In the city, the multitude of architectural influences was vast – from Roman looking cathedrals, neo-modernist add-ons to crumbling old industrial buildings (gorgeous sunset over flat ranch land, as I write..), vast numbers of housing project style apartment buildings, miles of urban brownstone-ish lower shop, upper apartment kinds of buildings, and surprisingly large numbers of both new construction, as well as never-finished skeletal remains of many different types of buildings that look as if someone had a good idea but never had the money to complete the building, so just left the frame. Interspersed with many older buildings are some very new and highly maintained government and coporate buildings with very tight looking security – bars, high fences, guards, etc. Quite the mix of old, new, never completed, being built, wildly different styles, and busy streets.
South of Buenos Aires the scenery changes to a drastically different picture of poverty. Anything and everything that might provide some kind of shelter for a few square feet is cobbled together in vast areas of shanty-looking extremely dense housing of utter peso-lessness. At first I thought, “This must be the poor part of town,” but this scene kept rolling on for miles and miles – seemingly more than the urban area we had already passed through.
The packed in shanty towns had many people out working on their homes, talking across fences – many were painted as best they could, orderly, some were not – in some places the only breaks in shack after shack were interspersed drainage ditches filled with refuse, maybe a grass area with pick up games of soccer, and in a few places I saw out of place flashes of small flocks of green-blue parrots picking at a spot on the side of the road.
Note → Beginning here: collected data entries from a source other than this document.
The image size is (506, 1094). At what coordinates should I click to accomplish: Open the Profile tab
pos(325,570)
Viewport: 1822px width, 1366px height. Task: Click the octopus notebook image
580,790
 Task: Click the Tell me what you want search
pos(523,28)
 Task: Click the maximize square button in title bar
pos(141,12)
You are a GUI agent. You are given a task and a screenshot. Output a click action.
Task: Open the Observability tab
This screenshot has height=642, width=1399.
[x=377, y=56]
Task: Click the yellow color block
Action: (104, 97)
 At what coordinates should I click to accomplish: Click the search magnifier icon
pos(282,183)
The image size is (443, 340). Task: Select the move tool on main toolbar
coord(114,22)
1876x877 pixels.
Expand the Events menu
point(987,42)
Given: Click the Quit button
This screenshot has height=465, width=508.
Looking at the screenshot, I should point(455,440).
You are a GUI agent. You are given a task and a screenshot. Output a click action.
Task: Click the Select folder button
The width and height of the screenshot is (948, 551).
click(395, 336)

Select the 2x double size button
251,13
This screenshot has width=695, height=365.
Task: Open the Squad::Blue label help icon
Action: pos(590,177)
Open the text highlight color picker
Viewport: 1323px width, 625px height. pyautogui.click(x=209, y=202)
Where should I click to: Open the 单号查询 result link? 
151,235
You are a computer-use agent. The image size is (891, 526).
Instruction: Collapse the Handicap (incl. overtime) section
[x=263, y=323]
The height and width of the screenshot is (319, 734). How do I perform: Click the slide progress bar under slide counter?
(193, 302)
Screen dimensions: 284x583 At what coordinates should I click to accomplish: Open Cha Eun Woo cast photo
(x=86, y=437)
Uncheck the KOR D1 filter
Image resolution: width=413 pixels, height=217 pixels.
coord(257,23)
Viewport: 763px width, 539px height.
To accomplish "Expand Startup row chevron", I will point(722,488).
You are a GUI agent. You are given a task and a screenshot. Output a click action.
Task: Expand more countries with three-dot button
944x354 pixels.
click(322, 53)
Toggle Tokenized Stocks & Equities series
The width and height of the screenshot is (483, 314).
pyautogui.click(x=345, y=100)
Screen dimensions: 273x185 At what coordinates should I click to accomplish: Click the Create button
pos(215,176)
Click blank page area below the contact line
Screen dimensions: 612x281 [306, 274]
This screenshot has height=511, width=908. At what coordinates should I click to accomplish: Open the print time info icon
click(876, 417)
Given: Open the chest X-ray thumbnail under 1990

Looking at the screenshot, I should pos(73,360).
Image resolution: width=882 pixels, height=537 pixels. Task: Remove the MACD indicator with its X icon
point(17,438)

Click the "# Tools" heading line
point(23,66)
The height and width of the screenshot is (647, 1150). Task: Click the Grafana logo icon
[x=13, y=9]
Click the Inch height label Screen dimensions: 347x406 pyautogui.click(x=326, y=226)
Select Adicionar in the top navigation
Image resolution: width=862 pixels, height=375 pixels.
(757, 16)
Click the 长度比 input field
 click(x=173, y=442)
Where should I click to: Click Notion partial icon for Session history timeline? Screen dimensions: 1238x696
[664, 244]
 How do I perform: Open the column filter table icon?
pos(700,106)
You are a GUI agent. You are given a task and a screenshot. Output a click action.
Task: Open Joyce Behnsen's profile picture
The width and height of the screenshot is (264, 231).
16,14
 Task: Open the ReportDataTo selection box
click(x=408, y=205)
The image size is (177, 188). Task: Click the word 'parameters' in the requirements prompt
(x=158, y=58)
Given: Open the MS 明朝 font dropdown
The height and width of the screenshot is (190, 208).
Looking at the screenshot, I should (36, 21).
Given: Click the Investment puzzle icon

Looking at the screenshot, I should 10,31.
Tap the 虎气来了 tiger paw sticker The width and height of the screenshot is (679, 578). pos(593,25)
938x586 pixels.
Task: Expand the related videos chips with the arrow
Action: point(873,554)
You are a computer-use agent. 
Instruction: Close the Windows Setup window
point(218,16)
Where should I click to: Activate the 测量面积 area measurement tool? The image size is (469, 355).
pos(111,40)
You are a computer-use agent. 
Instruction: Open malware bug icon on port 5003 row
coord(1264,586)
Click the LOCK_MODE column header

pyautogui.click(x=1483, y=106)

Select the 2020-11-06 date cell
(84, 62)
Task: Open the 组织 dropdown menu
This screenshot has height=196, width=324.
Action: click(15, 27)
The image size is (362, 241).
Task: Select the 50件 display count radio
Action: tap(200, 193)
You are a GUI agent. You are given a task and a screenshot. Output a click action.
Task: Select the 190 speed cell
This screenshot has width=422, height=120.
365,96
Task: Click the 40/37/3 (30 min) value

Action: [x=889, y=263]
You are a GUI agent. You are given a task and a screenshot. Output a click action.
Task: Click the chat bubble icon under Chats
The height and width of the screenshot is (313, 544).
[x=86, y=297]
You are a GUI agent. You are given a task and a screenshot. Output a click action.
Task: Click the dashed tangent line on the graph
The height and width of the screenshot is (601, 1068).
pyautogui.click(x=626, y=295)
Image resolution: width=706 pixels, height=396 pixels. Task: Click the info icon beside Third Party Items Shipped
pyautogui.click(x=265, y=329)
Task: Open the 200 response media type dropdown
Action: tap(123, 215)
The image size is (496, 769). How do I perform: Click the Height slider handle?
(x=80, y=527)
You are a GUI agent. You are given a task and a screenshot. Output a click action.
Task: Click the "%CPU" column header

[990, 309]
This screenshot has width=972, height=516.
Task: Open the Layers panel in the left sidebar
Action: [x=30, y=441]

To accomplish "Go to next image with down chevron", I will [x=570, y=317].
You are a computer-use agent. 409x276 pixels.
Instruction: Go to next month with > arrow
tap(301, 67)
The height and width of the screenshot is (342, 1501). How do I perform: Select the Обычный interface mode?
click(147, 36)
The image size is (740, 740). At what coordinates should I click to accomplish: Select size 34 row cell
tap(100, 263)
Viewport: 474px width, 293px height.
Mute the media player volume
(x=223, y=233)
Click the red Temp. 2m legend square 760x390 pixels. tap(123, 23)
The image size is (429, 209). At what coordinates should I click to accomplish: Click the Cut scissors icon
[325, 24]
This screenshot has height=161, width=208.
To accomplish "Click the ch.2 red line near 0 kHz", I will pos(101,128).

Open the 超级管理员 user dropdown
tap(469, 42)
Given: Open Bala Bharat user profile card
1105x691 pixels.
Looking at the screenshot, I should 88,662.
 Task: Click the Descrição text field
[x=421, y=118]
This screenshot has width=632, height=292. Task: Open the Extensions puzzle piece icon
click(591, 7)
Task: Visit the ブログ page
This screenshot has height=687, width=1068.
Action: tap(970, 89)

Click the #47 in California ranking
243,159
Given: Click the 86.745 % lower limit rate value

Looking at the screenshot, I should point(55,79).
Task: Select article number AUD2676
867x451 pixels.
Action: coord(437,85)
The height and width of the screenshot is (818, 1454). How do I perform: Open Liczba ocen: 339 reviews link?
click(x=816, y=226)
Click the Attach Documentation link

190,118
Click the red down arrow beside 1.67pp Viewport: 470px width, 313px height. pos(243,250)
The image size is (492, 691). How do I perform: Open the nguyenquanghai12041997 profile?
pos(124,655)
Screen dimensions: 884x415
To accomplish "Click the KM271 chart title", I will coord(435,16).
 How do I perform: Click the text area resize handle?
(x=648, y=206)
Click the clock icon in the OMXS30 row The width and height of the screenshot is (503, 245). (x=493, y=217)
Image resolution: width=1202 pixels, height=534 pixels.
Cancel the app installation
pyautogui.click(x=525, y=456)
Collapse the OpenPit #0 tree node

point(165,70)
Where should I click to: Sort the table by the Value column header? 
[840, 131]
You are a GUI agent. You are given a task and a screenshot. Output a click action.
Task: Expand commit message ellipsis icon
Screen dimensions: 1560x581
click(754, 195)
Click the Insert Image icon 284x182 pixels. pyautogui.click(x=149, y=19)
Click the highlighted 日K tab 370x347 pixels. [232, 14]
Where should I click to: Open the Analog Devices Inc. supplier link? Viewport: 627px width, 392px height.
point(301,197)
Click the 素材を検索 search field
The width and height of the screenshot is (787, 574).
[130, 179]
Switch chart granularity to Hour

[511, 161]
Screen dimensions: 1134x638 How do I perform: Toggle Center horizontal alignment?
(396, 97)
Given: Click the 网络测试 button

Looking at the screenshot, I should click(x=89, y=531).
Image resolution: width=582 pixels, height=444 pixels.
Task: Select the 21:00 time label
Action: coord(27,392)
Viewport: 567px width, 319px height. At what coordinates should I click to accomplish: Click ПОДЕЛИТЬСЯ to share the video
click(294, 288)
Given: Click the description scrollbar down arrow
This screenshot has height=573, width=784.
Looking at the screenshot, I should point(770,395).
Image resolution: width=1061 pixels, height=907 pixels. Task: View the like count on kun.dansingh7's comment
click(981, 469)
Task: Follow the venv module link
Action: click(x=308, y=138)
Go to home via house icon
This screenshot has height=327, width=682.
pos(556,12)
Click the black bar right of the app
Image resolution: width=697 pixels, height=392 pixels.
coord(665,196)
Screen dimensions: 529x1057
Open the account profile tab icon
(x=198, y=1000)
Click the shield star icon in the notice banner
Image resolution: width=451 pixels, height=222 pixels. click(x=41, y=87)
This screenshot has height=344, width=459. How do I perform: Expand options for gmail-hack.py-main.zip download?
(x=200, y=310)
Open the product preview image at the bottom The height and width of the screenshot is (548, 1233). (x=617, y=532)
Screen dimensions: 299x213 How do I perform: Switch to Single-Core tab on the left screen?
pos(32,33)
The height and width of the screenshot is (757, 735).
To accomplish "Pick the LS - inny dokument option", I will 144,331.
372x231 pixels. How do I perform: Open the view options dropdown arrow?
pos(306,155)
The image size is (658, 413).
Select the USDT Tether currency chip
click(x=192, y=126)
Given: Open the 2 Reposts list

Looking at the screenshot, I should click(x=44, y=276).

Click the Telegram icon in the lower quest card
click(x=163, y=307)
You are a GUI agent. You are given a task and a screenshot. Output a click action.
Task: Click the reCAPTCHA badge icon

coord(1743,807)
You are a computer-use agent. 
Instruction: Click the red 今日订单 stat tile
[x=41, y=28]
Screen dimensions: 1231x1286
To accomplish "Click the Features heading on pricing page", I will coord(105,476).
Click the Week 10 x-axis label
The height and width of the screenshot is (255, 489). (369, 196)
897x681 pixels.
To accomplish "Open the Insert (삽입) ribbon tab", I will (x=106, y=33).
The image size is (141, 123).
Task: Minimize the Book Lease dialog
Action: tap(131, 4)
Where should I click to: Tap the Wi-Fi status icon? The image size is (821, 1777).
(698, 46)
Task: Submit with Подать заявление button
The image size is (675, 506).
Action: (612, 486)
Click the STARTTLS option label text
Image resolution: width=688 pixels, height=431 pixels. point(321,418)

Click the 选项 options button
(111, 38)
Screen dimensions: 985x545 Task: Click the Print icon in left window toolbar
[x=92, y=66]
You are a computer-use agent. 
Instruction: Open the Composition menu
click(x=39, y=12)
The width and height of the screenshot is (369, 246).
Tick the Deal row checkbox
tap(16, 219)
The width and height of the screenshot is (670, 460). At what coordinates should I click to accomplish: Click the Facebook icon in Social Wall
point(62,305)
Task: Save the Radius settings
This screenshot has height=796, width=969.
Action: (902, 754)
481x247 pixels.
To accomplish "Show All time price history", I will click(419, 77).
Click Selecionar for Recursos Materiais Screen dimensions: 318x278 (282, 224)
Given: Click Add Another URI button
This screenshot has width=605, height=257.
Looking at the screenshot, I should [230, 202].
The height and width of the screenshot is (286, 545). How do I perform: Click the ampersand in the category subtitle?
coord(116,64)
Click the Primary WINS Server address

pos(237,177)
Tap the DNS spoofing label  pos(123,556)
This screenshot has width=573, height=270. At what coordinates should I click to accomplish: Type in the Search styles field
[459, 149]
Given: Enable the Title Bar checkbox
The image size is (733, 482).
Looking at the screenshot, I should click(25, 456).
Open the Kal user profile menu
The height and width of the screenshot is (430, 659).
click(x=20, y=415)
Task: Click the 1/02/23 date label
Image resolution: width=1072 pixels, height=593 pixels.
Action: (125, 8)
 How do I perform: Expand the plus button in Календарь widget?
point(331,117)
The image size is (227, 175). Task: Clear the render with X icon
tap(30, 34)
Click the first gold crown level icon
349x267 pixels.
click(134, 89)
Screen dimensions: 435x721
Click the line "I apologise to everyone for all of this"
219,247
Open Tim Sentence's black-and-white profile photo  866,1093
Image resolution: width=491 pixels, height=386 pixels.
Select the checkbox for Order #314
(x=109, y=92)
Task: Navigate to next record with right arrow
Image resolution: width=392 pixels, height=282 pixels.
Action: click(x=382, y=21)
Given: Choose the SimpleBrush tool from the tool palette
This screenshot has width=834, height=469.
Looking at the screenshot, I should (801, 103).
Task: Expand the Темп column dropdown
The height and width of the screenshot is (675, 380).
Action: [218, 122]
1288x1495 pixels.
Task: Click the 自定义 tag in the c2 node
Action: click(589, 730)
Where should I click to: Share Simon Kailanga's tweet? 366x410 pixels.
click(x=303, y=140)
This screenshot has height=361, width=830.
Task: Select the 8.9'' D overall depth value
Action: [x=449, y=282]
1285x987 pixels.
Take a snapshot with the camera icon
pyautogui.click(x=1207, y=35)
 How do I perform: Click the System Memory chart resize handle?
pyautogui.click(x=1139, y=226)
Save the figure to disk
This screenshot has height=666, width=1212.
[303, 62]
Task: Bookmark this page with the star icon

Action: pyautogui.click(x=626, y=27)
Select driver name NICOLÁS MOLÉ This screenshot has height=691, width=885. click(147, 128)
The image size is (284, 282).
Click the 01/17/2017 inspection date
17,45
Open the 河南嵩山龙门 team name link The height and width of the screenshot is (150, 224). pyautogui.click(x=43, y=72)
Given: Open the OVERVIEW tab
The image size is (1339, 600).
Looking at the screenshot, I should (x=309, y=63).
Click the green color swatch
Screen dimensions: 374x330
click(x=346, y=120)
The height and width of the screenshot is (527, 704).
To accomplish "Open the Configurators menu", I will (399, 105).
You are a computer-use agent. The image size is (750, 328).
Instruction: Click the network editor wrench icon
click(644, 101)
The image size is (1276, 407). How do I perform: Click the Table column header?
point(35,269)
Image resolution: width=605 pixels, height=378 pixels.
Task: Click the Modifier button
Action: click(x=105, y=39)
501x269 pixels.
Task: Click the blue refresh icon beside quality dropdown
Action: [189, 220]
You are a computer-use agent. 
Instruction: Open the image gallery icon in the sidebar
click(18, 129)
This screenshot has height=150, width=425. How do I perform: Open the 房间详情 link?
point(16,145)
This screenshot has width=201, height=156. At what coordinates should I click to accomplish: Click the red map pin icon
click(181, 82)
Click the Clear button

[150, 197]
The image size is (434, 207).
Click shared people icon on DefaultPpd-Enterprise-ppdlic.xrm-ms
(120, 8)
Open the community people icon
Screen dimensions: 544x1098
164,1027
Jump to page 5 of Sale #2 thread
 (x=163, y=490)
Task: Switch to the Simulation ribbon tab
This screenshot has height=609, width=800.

This depressed looking, seemingly endless visual of complete poverty was a really odd juxtaposition – the homes are what they are, and there are a huge number of them, but this was simply all these (huge number) of people have – nothing but what they can scrape up as best they can.
After a long while, the ranch land started to dominate the drive – and still does after hours on the bus. This is not Texas scrub ranch land, but a familiar Mid-West Ohio kind of cattle, sheep, and horse farm scene – huge acreages of completely flat treeless grassland, bordered by straight lines of large deciduous trees, and a little farm house somewhere out there.. Occasionally along the road are a few little clusters of modest houses, a business or two, or a big agribusiness storage or processing area of some sort – grain silos and such.
A quick 20 minute break at a gas station after about 3 hours of driving for a double shot of espresso, and we have about 2.5 more hours to go.. It’s dark now and not a single light in sight other than the other cars. Buenos noches.